*DATASET EXCERPTS*.

◆ ◆ ◆ ◆ ◆

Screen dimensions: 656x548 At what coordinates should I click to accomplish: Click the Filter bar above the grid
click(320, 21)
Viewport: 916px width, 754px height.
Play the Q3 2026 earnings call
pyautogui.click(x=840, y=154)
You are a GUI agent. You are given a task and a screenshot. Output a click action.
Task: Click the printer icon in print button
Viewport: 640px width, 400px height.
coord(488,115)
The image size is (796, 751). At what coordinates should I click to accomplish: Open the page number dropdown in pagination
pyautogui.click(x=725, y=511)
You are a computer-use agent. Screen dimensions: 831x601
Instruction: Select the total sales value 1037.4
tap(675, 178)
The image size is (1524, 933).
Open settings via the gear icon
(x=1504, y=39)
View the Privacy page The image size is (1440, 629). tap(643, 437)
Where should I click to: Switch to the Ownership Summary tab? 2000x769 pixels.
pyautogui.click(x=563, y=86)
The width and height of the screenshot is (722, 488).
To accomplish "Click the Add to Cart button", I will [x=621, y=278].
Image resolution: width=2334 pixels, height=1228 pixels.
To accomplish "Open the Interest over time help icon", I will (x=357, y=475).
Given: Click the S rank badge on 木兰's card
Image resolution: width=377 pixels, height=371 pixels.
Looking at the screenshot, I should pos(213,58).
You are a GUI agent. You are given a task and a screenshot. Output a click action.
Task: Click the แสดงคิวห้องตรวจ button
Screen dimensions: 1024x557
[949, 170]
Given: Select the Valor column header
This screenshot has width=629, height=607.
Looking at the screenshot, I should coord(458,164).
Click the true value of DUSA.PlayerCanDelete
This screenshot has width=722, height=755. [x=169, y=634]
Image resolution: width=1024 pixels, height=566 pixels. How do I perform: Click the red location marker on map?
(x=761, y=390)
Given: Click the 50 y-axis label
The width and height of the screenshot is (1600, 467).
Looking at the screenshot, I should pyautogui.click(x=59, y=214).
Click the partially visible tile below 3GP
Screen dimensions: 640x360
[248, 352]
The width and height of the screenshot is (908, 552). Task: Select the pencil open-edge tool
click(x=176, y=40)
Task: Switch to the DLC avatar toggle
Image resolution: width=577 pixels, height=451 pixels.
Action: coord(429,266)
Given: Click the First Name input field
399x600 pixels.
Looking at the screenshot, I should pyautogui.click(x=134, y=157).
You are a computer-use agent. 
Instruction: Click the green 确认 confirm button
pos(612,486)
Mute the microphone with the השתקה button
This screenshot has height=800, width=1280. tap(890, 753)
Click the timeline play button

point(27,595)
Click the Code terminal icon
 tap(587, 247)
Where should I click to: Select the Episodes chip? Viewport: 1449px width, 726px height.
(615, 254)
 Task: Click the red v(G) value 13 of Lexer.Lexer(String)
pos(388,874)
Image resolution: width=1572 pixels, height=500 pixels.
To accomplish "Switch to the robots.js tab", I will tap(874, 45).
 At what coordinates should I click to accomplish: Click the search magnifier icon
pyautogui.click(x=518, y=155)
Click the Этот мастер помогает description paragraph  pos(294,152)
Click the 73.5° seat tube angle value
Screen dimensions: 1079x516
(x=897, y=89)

◆ ◆ ◆ ◆ ◆

*WHAT YOU SHOULD DO*. All records should be written out again exactly as given.

*SOLUTION*.
Screen dimensions: 656x548 At what coordinates should I click to accomplish: Click the Filter bar above the grid
click(320, 21)
Viewport: 916px width, 754px height.
Play the Q3 2026 earnings call
pyautogui.click(x=840, y=154)
You are a GUI agent. You are given a task and a screenshot. Output a click action.
Task: Click the printer icon in print button
Viewport: 640px width, 400px height.
coord(488,115)
The image size is (796, 751). At what coordinates should I click to accomplish: Open the page number dropdown in pagination
pyautogui.click(x=725, y=511)
You are a computer-use agent. Screen dimensions: 831x601
Instruction: Select the total sales value 1037.4
tap(675, 178)
The image size is (1524, 933).
Open settings via the gear icon
(x=1504, y=39)
View the Privacy page The image size is (1440, 629). tap(643, 437)
Where should I click to: Switch to the Ownership Summary tab? 2000x769 pixels.
pyautogui.click(x=563, y=86)
The width and height of the screenshot is (722, 488).
To accomplish "Click the Add to Cart button", I will [x=621, y=278].
Image resolution: width=2334 pixels, height=1228 pixels.
To accomplish "Open the Interest over time help icon", I will (x=357, y=475).
Given: Click the S rank badge on 木兰's card
Image resolution: width=377 pixels, height=371 pixels.
Looking at the screenshot, I should pos(213,58).
You are a GUI agent. You are given a task and a screenshot. Output a click action.
Task: Click the แสดงคิวห้องตรวจ button
Screen dimensions: 1024x557
[949, 170]
Given: Select the Valor column header
This screenshot has width=629, height=607.
Looking at the screenshot, I should coord(458,164).
Click the true value of DUSA.PlayerCanDelete
This screenshot has width=722, height=755. [x=169, y=634]
Image resolution: width=1024 pixels, height=566 pixels. How do I perform: Click the red location marker on map?
(x=761, y=390)
Given: Click the 50 y-axis label
The width and height of the screenshot is (1600, 467).
Looking at the screenshot, I should pyautogui.click(x=59, y=214).
Click the partially visible tile below 3GP
Screen dimensions: 640x360
[248, 352]
The width and height of the screenshot is (908, 552). Task: Select the pencil open-edge tool
click(x=176, y=40)
Task: Switch to the DLC avatar toggle
Image resolution: width=577 pixels, height=451 pixels.
Action: coord(429,266)
Given: Click the First Name input field
399x600 pixels.
Looking at the screenshot, I should pyautogui.click(x=134, y=157).
You are a computer-use agent. 
Instruction: Click the green 确认 confirm button
pos(612,486)
Mute the microphone with the השתקה button
This screenshot has height=800, width=1280. tap(890, 753)
Click the timeline play button

point(27,595)
Click the Code terminal icon
 tap(587, 247)
Where should I click to: Select the Episodes chip? Viewport: 1449px width, 726px height.
(615, 254)
 Task: Click the red v(G) value 13 of Lexer.Lexer(String)
pos(388,874)
Image resolution: width=1572 pixels, height=500 pixels.
To accomplish "Switch to the robots.js tab", I will tap(874, 45).
 At what coordinates should I click to accomplish: Click the search magnifier icon
pyautogui.click(x=518, y=155)
Click the Этот мастер помогает description paragraph  pos(294,152)
Click the 73.5° seat tube angle value
Screen dimensions: 1079x516
(x=897, y=89)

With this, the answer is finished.